In the entries below, find the line with "Click the TradingView logo at bottom left" and the line with "You are a computer-use agent. Image". Return those two lines and all lines between them, exactly.

______

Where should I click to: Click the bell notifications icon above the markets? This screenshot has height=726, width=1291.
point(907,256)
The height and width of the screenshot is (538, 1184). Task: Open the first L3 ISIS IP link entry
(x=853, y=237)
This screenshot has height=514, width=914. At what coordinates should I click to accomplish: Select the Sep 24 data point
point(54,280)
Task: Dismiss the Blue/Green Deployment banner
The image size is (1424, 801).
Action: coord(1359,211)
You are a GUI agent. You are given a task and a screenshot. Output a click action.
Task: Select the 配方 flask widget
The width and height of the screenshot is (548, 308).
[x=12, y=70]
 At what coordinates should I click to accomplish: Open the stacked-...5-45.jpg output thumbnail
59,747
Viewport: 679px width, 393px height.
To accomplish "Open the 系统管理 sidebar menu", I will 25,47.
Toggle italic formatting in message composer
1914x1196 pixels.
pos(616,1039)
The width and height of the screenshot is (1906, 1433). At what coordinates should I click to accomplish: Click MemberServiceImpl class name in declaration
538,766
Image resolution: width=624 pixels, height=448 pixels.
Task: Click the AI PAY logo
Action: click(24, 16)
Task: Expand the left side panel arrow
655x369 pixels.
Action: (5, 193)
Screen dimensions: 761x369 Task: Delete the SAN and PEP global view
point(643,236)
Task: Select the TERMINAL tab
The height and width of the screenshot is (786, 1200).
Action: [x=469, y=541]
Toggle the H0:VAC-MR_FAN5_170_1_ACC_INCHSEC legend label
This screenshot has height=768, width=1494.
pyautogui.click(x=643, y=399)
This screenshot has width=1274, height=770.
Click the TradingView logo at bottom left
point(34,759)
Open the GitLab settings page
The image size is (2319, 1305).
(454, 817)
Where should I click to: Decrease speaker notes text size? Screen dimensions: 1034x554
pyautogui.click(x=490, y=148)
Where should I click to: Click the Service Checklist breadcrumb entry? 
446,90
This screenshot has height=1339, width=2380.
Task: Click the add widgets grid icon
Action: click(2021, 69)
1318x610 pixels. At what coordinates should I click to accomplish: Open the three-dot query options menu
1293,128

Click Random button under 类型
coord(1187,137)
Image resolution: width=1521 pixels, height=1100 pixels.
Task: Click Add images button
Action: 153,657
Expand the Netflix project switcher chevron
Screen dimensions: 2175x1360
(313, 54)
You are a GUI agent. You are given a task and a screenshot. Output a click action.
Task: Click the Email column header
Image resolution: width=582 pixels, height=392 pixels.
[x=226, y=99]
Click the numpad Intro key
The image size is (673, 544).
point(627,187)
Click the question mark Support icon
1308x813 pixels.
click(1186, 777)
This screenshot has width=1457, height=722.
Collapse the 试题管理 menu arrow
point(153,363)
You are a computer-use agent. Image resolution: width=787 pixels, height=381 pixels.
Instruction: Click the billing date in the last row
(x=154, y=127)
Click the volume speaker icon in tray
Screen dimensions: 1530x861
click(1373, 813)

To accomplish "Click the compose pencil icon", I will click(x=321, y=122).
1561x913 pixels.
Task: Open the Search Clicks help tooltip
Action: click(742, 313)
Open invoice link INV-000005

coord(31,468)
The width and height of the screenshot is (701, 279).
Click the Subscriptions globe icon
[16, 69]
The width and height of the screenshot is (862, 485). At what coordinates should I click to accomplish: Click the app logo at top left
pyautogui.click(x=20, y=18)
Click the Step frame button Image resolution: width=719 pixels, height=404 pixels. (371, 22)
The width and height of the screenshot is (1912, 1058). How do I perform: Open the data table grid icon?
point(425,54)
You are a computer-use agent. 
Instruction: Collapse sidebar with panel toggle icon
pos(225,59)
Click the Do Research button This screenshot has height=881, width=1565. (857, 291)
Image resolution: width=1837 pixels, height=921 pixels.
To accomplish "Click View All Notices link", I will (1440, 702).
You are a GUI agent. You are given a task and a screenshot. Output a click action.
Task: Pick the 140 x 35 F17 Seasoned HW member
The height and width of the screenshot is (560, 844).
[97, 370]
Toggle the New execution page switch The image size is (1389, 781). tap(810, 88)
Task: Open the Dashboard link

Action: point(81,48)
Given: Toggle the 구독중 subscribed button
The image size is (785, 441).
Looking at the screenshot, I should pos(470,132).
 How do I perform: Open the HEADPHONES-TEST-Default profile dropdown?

______

EXERCISE RESULT:
Click the TradingView logo at bottom left
point(34,759)
Open the GitLab settings page
The image size is (2319, 1305).
(454, 817)
Where should I click to: Decrease speaker notes text size? Screen dimensions: 1034x554
pyautogui.click(x=490, y=148)
Where should I click to: Click the Service Checklist breadcrumb entry? 
446,90
This screenshot has height=1339, width=2380.
Task: Click the add widgets grid icon
Action: click(2021, 69)
1318x610 pixels. At what coordinates should I click to accomplish: Open the three-dot query options menu
1293,128

Click Random button under 类型
coord(1187,137)
Image resolution: width=1521 pixels, height=1100 pixels.
Task: Click Add images button
Action: 153,657
Expand the Netflix project switcher chevron
Screen dimensions: 2175x1360
(313, 54)
You are a GUI agent. You are given a task and a screenshot. Output a click action.
Task: Click the Email column header
Image resolution: width=582 pixels, height=392 pixels.
[x=226, y=99]
Click the numpad Intro key
The image size is (673, 544).
point(627,187)
Click the question mark Support icon
1308x813 pixels.
click(1186, 777)
This screenshot has width=1457, height=722.
Collapse the 试题管理 menu arrow
point(153,363)
You are a computer-use agent. Image resolution: width=787 pixels, height=381 pixels.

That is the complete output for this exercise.